What Is Kennel Cough?
Kennel cough in dogs and cats is a contagious upper respiratory infection caused by a combination of bacteria and viruses. This is known as infectious trachaeobronchitis. The syndrome most commonly occurs when pets are exposed to crowded, and/or poorly ventilated conditions found in many kennels and shelters. Other factors that may increase your pet's susceptibility to kennel cough include cold temperatures, dust, cigarette smoke, and travel-induced stress. Pets that spend a lot of time at dog parks are also at increased risk of infection. Kennel cough often resolves on its own in 10-14 days, but pets with more serious infections might need antibiotics to clear the infection.
- Kennel cough is a common contagious infection causing upper respiratory symptoms and coughing in dogs and cats.
- Kennel cough is most commonly seen under conditions of stress and/or overcrowding of dogs and cats.
- Simple cases of kennel cough often resolve on their own in 10-14 days, but other pets more seriously affected may need courses of antibiotic therapy.
While Bordatella is the most common cause of kennel cough complex in dogs and cats, other bacteria and viruses including parainfluenza virus, adenovirus, reovirus, mycoplasma, and even distemper virus may all be involved in symptoms in a particular pet. Crowding and stress play the biggest role in whether the disease will develop in one or more pets.

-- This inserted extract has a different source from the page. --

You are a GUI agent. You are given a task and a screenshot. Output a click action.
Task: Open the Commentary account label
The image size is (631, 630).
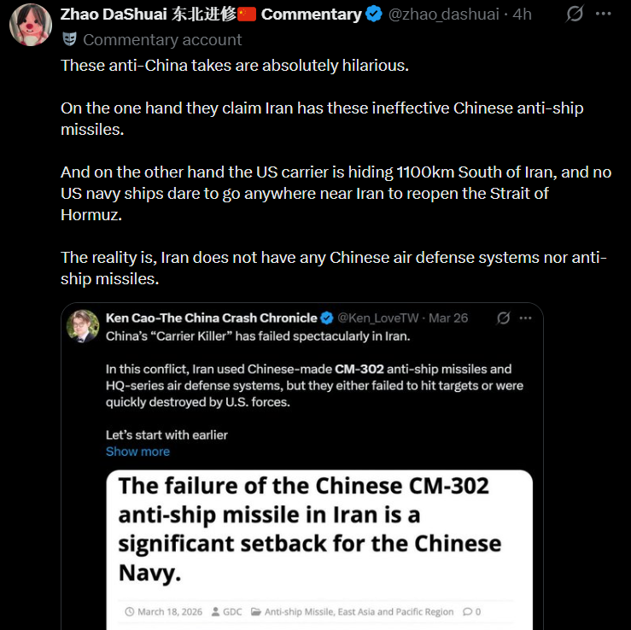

Any sex, age, or breed of dog or cat can develop kennel cough under the right circumstances. Younger puppies and kittens, particularly those recently kept at pet stores or recently sold, seem to be more susceptible to kennel cough. While any breed may develop kennel cough, breeds known as brachycephalic (flat-nosed) breeds, such as Pugs, Bulldogs, Boxers, and Shih Tzus, also may be at increased risk due to the anatomy of their respiratory airways.
One of the concerns raised in recent years is whether kennel cough is contagious from pets to people. Currently, there is conflicting data regarding this possibility. The main causative agent of kennel cough, Bordatella bronchiseptica, may be the culprit, as it is closely related to the same bacteria that causes whooping cough in people. There was one report where a child did get symptoms of kennel cough from being inadvertently exposed to a modified live intranasal kennel cough vaccination. However, the data is not conclusive at this time, so in most cases there is minimal risk of kennel cough symptoms in people exposed to pets with kennel cough.
Bordatella bronchiseptica is the most common bacterial cause of kennel cough complex in dogs and cats, but kennel cough complex may involve other bacteria and viruses that also contribute to the clinical symptoms.
Be aware that dogs and cats purchased from a pet store might have been exposed to kennel cough.